When Hurrell studied the combined effects of ENSO and the NAO, he found that they explained nearly half of the wintertime temperature variation across the Northern Hemisphere. The moisture and clouds driven inland by El Niño and the NAO's positive mode help impede the radiation from earth to space that can produce intense winter cold. Thus, the continents stay warmer than normal, while the cooling of marine air is tempered by the presence of water below. Overall, the hemisphere warms--especially near the surface.
Statistics provide another tool for making sense out of the quirks in the El Niño record. Trenberth and NCAR colleague Timothy Hoar used a statistical technique to extrapolate the past century's data and see how a million years of El Niños and La Niñas might look. The simulation suggests that an event as long-lived as the 1990-95 El Niño would be expected only about once per 2,000 years unless some long-term change was pushing the climate system in that direction. Follow-up work--and the 1997-98 El Niño--reinforced the conclusion that ENSO has been behaving strangely since the 1970s.
It's easier to make statistical statements about ENSO events as a group than to produce one in a computer model. The ocean-atmosphere twitches that set off each El Niño or La Niña are too subtle and varied to be captured by most of today's models. Glantz notes that the most confident forecasts of the 1997-98 El Niño weren't issued until ocean buoy data settled the disagreement among computer models in June 1997. Still, that provided policy makers and the public with a useful few months' warning of the potential effects. An analysis by Trenberth found that several models were on track by early 1997, most models did a good job of predicting El Niño's December 1997 peak, and at least one global circulation model successfully pointed to regions where classic and not-so-classic El Niño effects would occur.

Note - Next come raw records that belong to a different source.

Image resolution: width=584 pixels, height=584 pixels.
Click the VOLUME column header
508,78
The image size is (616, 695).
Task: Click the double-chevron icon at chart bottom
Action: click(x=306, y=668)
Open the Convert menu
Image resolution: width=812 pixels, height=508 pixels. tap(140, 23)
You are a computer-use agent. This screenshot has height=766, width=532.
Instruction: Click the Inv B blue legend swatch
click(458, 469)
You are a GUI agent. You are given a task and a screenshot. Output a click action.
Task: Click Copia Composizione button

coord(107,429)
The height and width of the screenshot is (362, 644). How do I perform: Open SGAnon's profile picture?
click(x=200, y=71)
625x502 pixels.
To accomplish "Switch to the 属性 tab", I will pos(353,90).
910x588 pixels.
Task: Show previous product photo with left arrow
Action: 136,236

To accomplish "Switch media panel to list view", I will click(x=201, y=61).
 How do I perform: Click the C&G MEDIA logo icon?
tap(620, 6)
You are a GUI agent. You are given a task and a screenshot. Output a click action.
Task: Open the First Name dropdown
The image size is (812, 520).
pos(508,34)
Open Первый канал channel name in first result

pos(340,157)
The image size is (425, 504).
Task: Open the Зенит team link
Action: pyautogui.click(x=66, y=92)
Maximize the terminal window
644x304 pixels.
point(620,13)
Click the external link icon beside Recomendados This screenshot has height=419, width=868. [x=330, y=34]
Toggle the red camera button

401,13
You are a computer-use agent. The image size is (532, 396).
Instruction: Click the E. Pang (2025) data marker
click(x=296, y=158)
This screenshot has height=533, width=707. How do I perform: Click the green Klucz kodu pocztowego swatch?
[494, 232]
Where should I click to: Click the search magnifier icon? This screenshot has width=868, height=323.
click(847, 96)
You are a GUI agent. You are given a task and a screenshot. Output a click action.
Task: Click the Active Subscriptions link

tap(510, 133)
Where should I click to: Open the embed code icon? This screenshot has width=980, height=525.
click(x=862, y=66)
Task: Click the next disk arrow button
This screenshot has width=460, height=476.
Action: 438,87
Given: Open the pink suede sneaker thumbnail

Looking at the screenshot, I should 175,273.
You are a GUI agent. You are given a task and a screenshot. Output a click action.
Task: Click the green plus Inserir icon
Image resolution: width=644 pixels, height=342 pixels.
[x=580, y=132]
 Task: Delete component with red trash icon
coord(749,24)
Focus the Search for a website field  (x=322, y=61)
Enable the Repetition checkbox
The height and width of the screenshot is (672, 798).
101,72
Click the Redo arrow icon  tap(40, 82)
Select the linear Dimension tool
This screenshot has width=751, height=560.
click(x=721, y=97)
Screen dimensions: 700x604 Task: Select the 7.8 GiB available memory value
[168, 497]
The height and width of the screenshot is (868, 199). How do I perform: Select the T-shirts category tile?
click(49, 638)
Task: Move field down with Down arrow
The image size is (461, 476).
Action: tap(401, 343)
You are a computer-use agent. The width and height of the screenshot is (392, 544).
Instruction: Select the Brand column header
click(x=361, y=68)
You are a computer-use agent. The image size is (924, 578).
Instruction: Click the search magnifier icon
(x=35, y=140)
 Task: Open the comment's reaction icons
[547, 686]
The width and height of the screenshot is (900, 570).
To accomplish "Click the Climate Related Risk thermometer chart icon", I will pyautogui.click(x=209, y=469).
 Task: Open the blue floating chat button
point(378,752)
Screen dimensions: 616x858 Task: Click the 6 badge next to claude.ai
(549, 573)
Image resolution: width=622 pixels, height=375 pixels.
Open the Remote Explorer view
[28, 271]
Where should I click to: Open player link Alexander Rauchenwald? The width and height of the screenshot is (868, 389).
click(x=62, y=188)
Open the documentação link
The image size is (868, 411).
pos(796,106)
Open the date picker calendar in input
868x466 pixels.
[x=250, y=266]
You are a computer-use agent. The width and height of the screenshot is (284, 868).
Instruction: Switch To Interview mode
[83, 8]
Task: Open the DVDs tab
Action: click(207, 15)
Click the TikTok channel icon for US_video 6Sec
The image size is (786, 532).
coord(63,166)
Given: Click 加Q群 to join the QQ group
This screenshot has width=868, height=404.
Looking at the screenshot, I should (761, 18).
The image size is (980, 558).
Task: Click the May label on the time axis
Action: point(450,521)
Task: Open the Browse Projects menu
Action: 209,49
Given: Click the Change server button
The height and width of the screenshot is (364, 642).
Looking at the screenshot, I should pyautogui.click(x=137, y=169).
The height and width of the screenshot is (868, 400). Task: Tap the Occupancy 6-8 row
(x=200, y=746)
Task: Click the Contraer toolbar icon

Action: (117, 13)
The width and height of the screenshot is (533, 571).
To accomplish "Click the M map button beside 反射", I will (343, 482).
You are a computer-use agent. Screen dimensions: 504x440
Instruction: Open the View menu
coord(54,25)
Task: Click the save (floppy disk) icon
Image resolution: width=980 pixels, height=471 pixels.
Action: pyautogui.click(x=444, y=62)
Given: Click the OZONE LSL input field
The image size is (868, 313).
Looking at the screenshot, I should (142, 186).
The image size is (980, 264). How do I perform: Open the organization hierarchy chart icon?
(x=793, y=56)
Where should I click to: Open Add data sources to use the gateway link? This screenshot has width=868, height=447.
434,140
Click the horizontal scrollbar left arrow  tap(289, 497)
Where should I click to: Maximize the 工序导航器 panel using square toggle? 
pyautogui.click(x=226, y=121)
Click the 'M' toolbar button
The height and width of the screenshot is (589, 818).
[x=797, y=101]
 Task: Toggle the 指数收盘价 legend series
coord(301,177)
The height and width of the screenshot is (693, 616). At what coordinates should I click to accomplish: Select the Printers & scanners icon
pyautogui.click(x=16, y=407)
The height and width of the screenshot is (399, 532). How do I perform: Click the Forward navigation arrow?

In 1998, Glantz launched a collaboration with the United Nations University, based in Tokyo, to help Pacific Rim nations collaborate on mitigating ENSO's effects. The program kicked off in July 1998 at NCAR with the world's first summit centered on La Niña. The meeting gathered several dozen global experts to discuss what is known about El Niño's less-studied counterpart. As with his El Niño book, Glantz's timing was impeccable: the meeting took place just as a new La Niña appeared to be brewing in the Pacific.